Читаем А.П.Чехов: Pro et contra полностью

Меня много раз занимала мысль о духовном хозяйстве Чехо­ва, — пишет в своих воспоминаниях известный беллетрист Петр Алексеевич Сергеенко, товарищ Чехова еще по таганрог­ской гимназии, друг его от дней молодости до смерти 17. — Как и что у него там делается? Я обожал его писательский талант, но мне всегда казалось, что для полного развития его необык­новенного дарования не хватало того духовного рычага, упи­рая на который сдвигают не только горы с места, но и предрас­судки человеческие. Но мне никогда не приходилось при разговорах с Чеховым спускаться по этим вопросам с ним до дна. У Чехова не было тяготения к беседам об отвлеченных вопросах. В очерках его кое-где вспыхивают искры религиоз­ного искания, но сейчас же и меркнут, как разноцветные бен­гальские огни на темном фоне ночи».

Из всех многочисленных разговоров со своим школьным то­варищем и другом Сергеенко запомнил только два относящих­ся сюда, хотя тоже не очень выразительных разговора.

Один раз говорили об одном молодом писателе. Чехов нахо­дил, что писать ему надо, но, к сожалению, у него «нет стерж­ня».

У него прежде всего нет Бога, — сказал Сергеенко.

Чехов поморщился.

У него нет стержня, — поправил он. — Понимаешь, сво­его стержня, — повторил он, как будто досадуя, что я не пони­маю такой простой вещи, как стержень и вместо ясного и оп­ределенного понятия подсказываю что-то другое.

Второй разговор относится к осени 1900 г., в Крыму, когда только что умер любимый Чеховым за его талант и сроднив­шийся с ним за многие годы дружбы Левитан.

Бедный Левитан, — сказал Чехов. — Даром пропал чело­век!

«Я, чтоб сказать что-нибудь, — рассказывает Сергеенко, — спросил: почему же пропал?»

Он мог бы еще долго жить.

Сергеенко, автор пьесы о «Сократе», тогда только что закон­ченной, вставил:

Сократ говорит, что следует заботиться не о том, чтобы жить во что бы то ни стало, а только о том, чтобы жить хоро­шо. Левитан жил не плохо и сделал, что мог. Быть может, бо­лезнь его, т.е. мысль о приближении конца и способствовала на­коплению в нем той духовной квинтэссенции, которую он внес в свои произведения и сделал их бессмертными.

Левитан боялся смерти и не хотел умирать, — прогово­рил Чехов с оттенком суровости в голосе.

Боялся, быть может, пока перед ним не сползла завеса.

Чехов сделал нетерпеливое движение и прервал меня.

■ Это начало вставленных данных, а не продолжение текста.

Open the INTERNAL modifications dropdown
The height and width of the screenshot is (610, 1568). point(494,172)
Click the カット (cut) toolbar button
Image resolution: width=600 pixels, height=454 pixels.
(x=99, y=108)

Он ни во что это не верил, в тамошнее. Да и что там?

Ничего там нет, — сказал он с поразившей меня горячностью. Но сейчас же спохватился и затормозил себя, и вяло заговорил о чем-то незначительном. Вопрос о вере, таким образом, был снят с очереди.

«Но, — заканчивает Сергеенко, — в последнее время в вы­ражении глаз его и в отдельных его мимолетных замечаниях иногда мелькали отблески каких-то новых огней, и над ним в такие минуты струились флюиды чего-то надземного. Особен­но это кажется теперь, когда перечитываешь некоторые пись­ма и вспоминаешь его».

Возвращаясь к той же теме в частном письме ко мне, Серге- енко пишет:

«В том смысле, как принято понимать религию, Чехов был вне религии. Но как я понимаю ее теперь, т. е. как известное состояние, ближайшее к Богу, как стояние в своего рода ду­ховном перигелии, в ближайшей точке к солнцу, Чехов был религиознее тех, кто иногда признается столпами господству­ющей религии».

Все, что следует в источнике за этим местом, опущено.